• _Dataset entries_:
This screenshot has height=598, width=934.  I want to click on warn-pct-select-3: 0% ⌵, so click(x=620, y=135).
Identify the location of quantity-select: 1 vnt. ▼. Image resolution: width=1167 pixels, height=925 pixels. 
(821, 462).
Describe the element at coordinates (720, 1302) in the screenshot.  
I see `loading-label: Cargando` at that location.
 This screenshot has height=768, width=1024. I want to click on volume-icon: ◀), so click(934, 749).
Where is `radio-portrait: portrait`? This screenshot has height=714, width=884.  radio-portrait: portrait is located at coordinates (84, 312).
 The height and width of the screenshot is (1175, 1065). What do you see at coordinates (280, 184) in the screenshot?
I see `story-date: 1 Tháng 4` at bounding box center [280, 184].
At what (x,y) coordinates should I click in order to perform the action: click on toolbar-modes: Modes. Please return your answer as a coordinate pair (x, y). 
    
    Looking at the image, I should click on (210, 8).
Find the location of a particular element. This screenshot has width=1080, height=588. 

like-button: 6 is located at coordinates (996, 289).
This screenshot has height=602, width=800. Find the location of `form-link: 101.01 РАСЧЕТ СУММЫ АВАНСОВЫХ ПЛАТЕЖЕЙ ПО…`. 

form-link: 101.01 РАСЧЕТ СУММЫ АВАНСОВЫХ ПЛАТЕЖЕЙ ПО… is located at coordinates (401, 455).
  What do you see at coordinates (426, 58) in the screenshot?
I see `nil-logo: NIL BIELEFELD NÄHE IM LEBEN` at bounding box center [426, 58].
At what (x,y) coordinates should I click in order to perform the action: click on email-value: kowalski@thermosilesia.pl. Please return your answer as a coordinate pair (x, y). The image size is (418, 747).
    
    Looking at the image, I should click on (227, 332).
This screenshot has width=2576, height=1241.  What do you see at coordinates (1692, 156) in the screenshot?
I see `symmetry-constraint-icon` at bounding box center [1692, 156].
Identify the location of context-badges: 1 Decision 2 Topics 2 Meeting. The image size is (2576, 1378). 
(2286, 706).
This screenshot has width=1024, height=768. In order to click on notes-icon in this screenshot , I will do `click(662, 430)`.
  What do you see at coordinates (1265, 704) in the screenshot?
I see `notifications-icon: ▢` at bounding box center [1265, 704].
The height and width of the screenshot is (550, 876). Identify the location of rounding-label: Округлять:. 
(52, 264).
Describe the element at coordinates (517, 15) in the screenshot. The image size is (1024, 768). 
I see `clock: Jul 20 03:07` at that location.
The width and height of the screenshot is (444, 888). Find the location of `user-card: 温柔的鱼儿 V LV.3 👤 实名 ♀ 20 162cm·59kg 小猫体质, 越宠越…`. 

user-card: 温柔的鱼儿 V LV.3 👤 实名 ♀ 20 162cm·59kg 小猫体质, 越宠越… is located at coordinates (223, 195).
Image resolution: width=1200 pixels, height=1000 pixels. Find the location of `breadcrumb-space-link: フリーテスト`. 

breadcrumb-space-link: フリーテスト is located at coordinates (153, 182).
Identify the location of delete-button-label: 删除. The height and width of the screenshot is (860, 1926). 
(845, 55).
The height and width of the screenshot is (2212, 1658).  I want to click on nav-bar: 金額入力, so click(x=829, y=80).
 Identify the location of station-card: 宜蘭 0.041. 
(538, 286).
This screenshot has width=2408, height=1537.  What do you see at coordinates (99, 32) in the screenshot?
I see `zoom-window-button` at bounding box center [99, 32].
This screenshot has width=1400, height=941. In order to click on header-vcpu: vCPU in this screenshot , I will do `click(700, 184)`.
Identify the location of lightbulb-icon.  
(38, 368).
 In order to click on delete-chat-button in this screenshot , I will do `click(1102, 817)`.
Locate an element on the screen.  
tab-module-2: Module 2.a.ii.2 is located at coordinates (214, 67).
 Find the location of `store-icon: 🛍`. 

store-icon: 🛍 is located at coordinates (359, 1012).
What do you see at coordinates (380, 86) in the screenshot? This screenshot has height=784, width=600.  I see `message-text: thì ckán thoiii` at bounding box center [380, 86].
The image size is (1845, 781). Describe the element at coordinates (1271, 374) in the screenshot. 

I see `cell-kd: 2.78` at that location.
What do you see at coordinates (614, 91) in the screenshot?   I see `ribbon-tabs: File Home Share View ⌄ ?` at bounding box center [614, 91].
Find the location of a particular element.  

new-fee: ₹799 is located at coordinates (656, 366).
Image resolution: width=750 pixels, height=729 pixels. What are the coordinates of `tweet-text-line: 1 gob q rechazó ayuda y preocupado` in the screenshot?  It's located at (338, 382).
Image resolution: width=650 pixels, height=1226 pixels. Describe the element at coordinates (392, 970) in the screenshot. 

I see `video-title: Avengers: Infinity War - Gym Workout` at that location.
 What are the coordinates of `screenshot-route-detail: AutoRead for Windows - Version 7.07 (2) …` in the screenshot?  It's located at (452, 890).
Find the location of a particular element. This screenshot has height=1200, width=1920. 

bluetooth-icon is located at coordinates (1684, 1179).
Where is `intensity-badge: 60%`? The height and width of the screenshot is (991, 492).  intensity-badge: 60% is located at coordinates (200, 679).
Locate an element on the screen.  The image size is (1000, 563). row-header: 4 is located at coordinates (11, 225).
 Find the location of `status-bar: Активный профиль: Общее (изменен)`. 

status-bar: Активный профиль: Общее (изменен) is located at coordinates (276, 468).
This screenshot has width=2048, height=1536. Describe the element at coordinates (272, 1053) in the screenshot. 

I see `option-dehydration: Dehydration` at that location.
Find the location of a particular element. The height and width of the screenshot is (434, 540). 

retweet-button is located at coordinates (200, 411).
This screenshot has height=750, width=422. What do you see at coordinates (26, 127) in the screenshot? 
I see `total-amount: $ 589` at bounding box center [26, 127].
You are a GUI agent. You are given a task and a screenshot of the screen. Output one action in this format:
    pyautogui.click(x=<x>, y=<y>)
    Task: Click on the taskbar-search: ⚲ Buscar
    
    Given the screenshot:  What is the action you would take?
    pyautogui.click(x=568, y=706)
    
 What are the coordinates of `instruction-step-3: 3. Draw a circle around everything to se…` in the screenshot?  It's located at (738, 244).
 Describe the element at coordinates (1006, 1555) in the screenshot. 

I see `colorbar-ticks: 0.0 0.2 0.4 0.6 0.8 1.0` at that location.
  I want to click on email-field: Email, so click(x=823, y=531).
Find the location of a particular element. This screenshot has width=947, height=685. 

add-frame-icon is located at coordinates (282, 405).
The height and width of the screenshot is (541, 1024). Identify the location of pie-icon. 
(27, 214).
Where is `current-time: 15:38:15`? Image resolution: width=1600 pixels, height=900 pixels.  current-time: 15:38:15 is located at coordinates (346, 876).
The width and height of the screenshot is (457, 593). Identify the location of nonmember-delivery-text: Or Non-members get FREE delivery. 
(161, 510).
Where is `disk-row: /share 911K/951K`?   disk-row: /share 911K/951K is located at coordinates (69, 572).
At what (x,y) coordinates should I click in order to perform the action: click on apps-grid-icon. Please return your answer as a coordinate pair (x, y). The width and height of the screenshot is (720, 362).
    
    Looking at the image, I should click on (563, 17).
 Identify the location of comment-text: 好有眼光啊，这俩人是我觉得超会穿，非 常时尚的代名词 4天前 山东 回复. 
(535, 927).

• _AIM OF THE EXERCISE_: Reproduce all of the rows above word for word, with nothing left out or altered.

• _TASK OUTPUT_:
This screenshot has height=598, width=934.  I want to click on warn-pct-select-3: 0% ⌵, so click(x=620, y=135).
Identify the location of quantity-select: 1 vnt. ▼. Image resolution: width=1167 pixels, height=925 pixels. 
(821, 462).
Describe the element at coordinates (720, 1302) in the screenshot.  
I see `loading-label: Cargando` at that location.
 This screenshot has height=768, width=1024. I want to click on volume-icon: ◀), so click(934, 749).
Where is `radio-portrait: portrait`? This screenshot has height=714, width=884.  radio-portrait: portrait is located at coordinates (84, 312).
 The height and width of the screenshot is (1175, 1065). What do you see at coordinates (280, 184) in the screenshot?
I see `story-date: 1 Tháng 4` at bounding box center [280, 184].
At what (x,y) coordinates should I click in order to perform the action: click on toolbar-modes: Modes. Please return your answer as a coordinate pair (x, y). 
    
    Looking at the image, I should click on (210, 8).
Find the location of a particular element. This screenshot has width=1080, height=588. 

like-button: 6 is located at coordinates (996, 289).
This screenshot has height=602, width=800. Find the location of `form-link: 101.01 РАСЧЕТ СУММЫ АВАНСОВЫХ ПЛАТЕЖЕЙ ПО…`. 

form-link: 101.01 РАСЧЕТ СУММЫ АВАНСОВЫХ ПЛАТЕЖЕЙ ПО… is located at coordinates (401, 455).
  What do you see at coordinates (426, 58) in the screenshot?
I see `nil-logo: NIL BIELEFELD NÄHE IM LEBEN` at bounding box center [426, 58].
At what (x,y) coordinates should I click in order to perform the action: click on email-value: kowalski@thermosilesia.pl. Please return your answer as a coordinate pair (x, y). The image size is (418, 747).
    
    Looking at the image, I should click on (227, 332).
This screenshot has width=2576, height=1241.  What do you see at coordinates (1692, 156) in the screenshot?
I see `symmetry-constraint-icon` at bounding box center [1692, 156].
Identify the location of context-badges: 1 Decision 2 Topics 2 Meeting. The image size is (2576, 1378). 
(2286, 706).
This screenshot has width=1024, height=768. In order to click on notes-icon in this screenshot , I will do `click(662, 430)`.
  What do you see at coordinates (1265, 704) in the screenshot?
I see `notifications-icon: ▢` at bounding box center [1265, 704].
The height and width of the screenshot is (550, 876). Identify the location of rounding-label: Округлять:. 
(52, 264).
Describe the element at coordinates (517, 15) in the screenshot. The image size is (1024, 768). 
I see `clock: Jul 20 03:07` at that location.
The width and height of the screenshot is (444, 888). Find the location of `user-card: 温柔的鱼儿 V LV.3 👤 实名 ♀ 20 162cm·59kg 小猫体质, 越宠越…`. 

user-card: 温柔的鱼儿 V LV.3 👤 实名 ♀ 20 162cm·59kg 小猫体质, 越宠越… is located at coordinates (223, 195).
Image resolution: width=1200 pixels, height=1000 pixels. Find the location of `breadcrumb-space-link: フリーテスト`. 

breadcrumb-space-link: フリーテスト is located at coordinates (153, 182).
Identify the location of delete-button-label: 删除. The height and width of the screenshot is (860, 1926). 
(845, 55).
The height and width of the screenshot is (2212, 1658).  I want to click on nav-bar: 金額入力, so click(x=829, y=80).
 Identify the location of station-card: 宜蘭 0.041. 
(538, 286).
This screenshot has width=2408, height=1537.  What do you see at coordinates (99, 32) in the screenshot?
I see `zoom-window-button` at bounding box center [99, 32].
This screenshot has width=1400, height=941. In order to click on header-vcpu: vCPU in this screenshot , I will do `click(700, 184)`.
Identify the location of lightbulb-icon.  
(38, 368).
 In order to click on delete-chat-button in this screenshot , I will do `click(1102, 817)`.
Locate an element on the screen.  
tab-module-2: Module 2.a.ii.2 is located at coordinates (214, 67).
 Find the location of `store-icon: 🛍`. 

store-icon: 🛍 is located at coordinates (359, 1012).
What do you see at coordinates (380, 86) in the screenshot? This screenshot has height=784, width=600.  I see `message-text: thì ckán thoiii` at bounding box center [380, 86].
The image size is (1845, 781). Describe the element at coordinates (1271, 374) in the screenshot. 

I see `cell-kd: 2.78` at that location.
What do you see at coordinates (614, 91) in the screenshot?   I see `ribbon-tabs: File Home Share View ⌄ ?` at bounding box center [614, 91].
Find the location of a particular element.  

new-fee: ₹799 is located at coordinates (656, 366).
Image resolution: width=750 pixels, height=729 pixels. What are the coordinates of `tweet-text-line: 1 gob q rechazó ayuda y preocupado` in the screenshot?  It's located at (338, 382).
Image resolution: width=650 pixels, height=1226 pixels. Describe the element at coordinates (392, 970) in the screenshot. 

I see `video-title: Avengers: Infinity War - Gym Workout` at that location.
 What are the coordinates of `screenshot-route-detail: AutoRead for Windows - Version 7.07 (2) …` in the screenshot?  It's located at (452, 890).
Find the location of a particular element. This screenshot has height=1200, width=1920. 

bluetooth-icon is located at coordinates (1684, 1179).
Where is `intensity-badge: 60%`? The height and width of the screenshot is (991, 492).  intensity-badge: 60% is located at coordinates (200, 679).
Locate an element on the screen.  The image size is (1000, 563). row-header: 4 is located at coordinates (11, 225).
 Find the location of `status-bar: Активный профиль: Общее (изменен)`. 

status-bar: Активный профиль: Общее (изменен) is located at coordinates (276, 468).
This screenshot has width=2048, height=1536. Describe the element at coordinates (272, 1053) in the screenshot. 

I see `option-dehydration: Dehydration` at that location.
Find the location of a particular element. The height and width of the screenshot is (434, 540). 

retweet-button is located at coordinates (200, 411).
This screenshot has height=750, width=422. What do you see at coordinates (26, 127) in the screenshot? 
I see `total-amount: $ 589` at bounding box center [26, 127].
You are a GUI agent. You are given a task and a screenshot of the screen. Output one action in this format:
    pyautogui.click(x=<x>, y=<y>)
    Task: Click on the taskbar-search: ⚲ Buscar
    
    Given the screenshot:  What is the action you would take?
    pyautogui.click(x=568, y=706)
    
 What are the coordinates of `instruction-step-3: 3. Draw a circle around everything to se…` in the screenshot?  It's located at (738, 244).
 Describe the element at coordinates (1006, 1555) in the screenshot. 

I see `colorbar-ticks: 0.0 0.2 0.4 0.6 0.8 1.0` at that location.
  I want to click on email-field: Email, so click(x=823, y=531).
Find the location of a particular element. This screenshot has width=947, height=685. 

add-frame-icon is located at coordinates (282, 405).
The height and width of the screenshot is (541, 1024). Identify the location of pie-icon. 
(27, 214).
Where is `current-time: 15:38:15`? Image resolution: width=1600 pixels, height=900 pixels.  current-time: 15:38:15 is located at coordinates (346, 876).
The width and height of the screenshot is (457, 593). Identify the location of nonmember-delivery-text: Or Non-members get FREE delivery. 
(161, 510).
Where is `disk-row: /share 911K/951K`?   disk-row: /share 911K/951K is located at coordinates (69, 572).
At what (x,y) coordinates should I click in order to perform the action: click on apps-grid-icon. Please return your answer as a coordinate pair (x, y). The width and height of the screenshot is (720, 362).
    
    Looking at the image, I should click on (563, 17).
 Identify the location of comment-text: 好有眼光啊，这俩人是我觉得超会穿，非 常时尚的代名词 4天前 山东 回复. 
(535, 927).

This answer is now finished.